Creation of adjacent partition does not require touching this
control file as CPU reservation will be done automatically.
In order to create a remote partition, the CPUs needed by the
remote partition has to be written to this file first.
A "+" prefix can be used to indicate a list of additional
CPUs that are to be added without disturbing the CPUs that are
originally there. For example, if its current value is "3-4",
echoing ""+5" to it will change it to "3-5".
Once a remote partition is destroyed, its CPUs have to be
removed from this file or no other process can use them. A "-"
prefix can be used to remove a list of CPUs from it. However,
removing CPUs that are currently used in existing partitions
may cause those partitions to become invalid. A single "-"
character without any number can be used to indicate removal
of all the free CPUs not allocated to any partitions to avoid
accidental partition invalidation.
Why is the syntax different from .cpus? Wouldn't it be better to keep them
the same?
Unlike cpuset.cpus, cpuset.cpus.reserve is supposed to contains CPUs
that are used in multiple partitions. Also automatic reservation of
adjacent partitions can happen in parallel. That is why I think it will
be safer if we allow incremental increase or decrease of reserve CPUs to
be used for remote partitions. I will include this reasoning into the
doc file.
cpuset.cpus.partition
A read-write single value file which exists on non-root
cpuset-enabled cgroups. This flag is owned by the parent cgroup
and is not delegatable.
It accepts only the following input values when written to.

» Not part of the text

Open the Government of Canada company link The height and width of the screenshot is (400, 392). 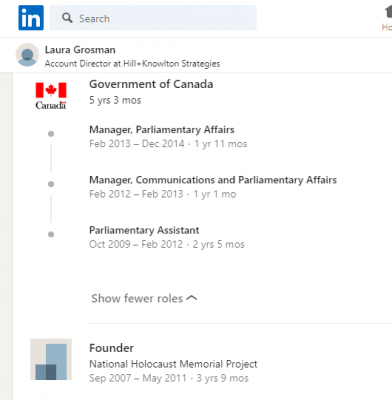tap(151, 84)
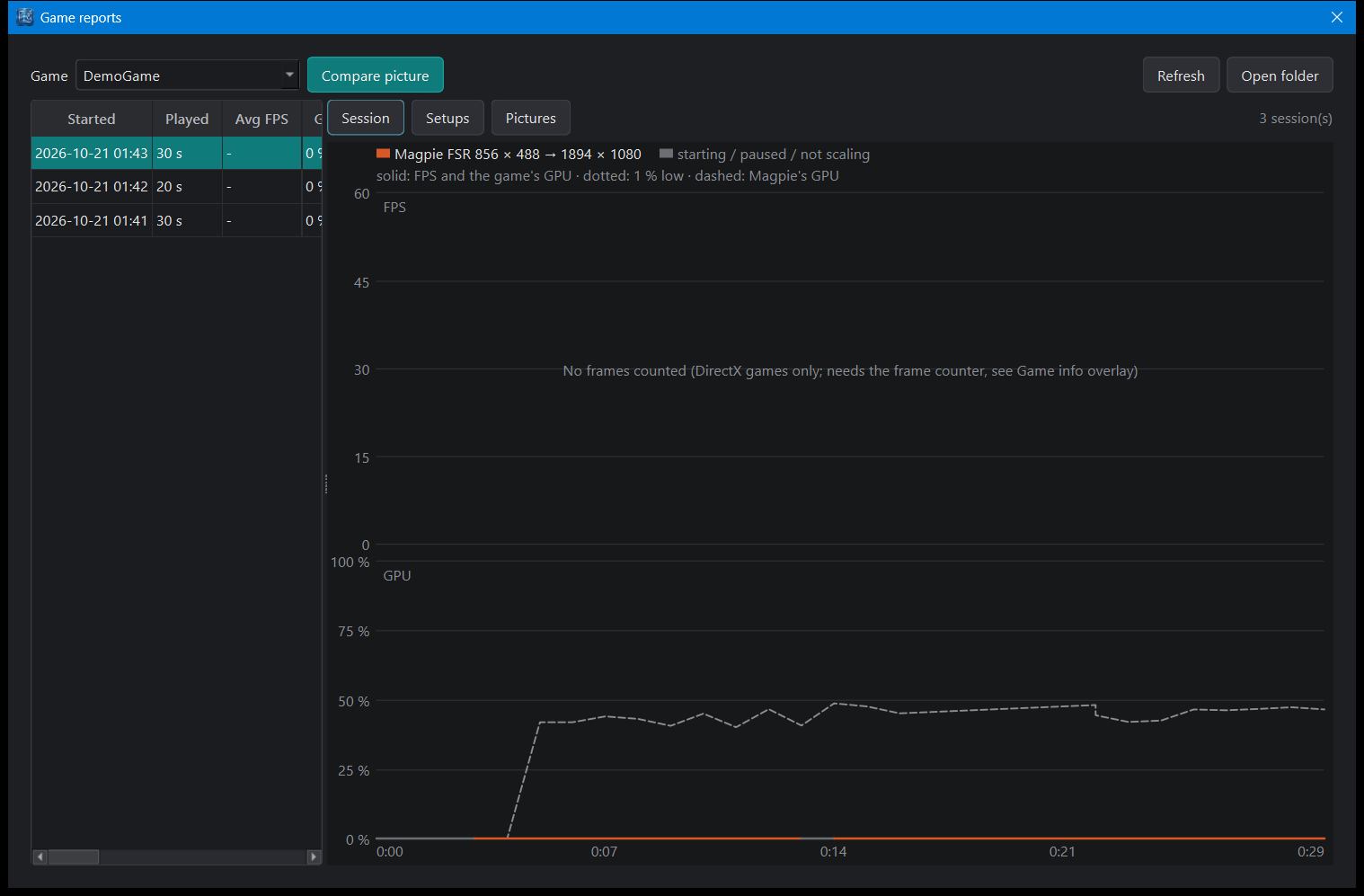Click the Refresh button
Viewport: 1364px width, 896px height.
pos(1181,75)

========== =====================================
"member" Non-root member of a partition
"root" Partition root
"isolated" Partition root without load balancing
========== =====================================
A cpuset partition is a collection of cgroups with a partition
root at the top of the hierarchy and its descendants except
those that are separate partition roots themselves and their
descendants. A partition has exclusive access to the set of
CPUs allocated to it. Other cgroups outside of that partition
cannot use any CPUs in that set.
There are two types of partitions - adjacent and remote. The
parent of an adjacent partition must be a valid partition root.
Partition roots of adjacent partitions are all clustered around
the root cgroup. Creation of adjacent partition is done by
writing the desired partition type into "cpuset.cpus.partition".
A remote partition does not require a partition root parent.
So a remote partition can be formed far from the root cgroup.
However, its creation is a 2-step process. The CPUs needed
by a remote partition ("cpuset.cpus" of the partition root)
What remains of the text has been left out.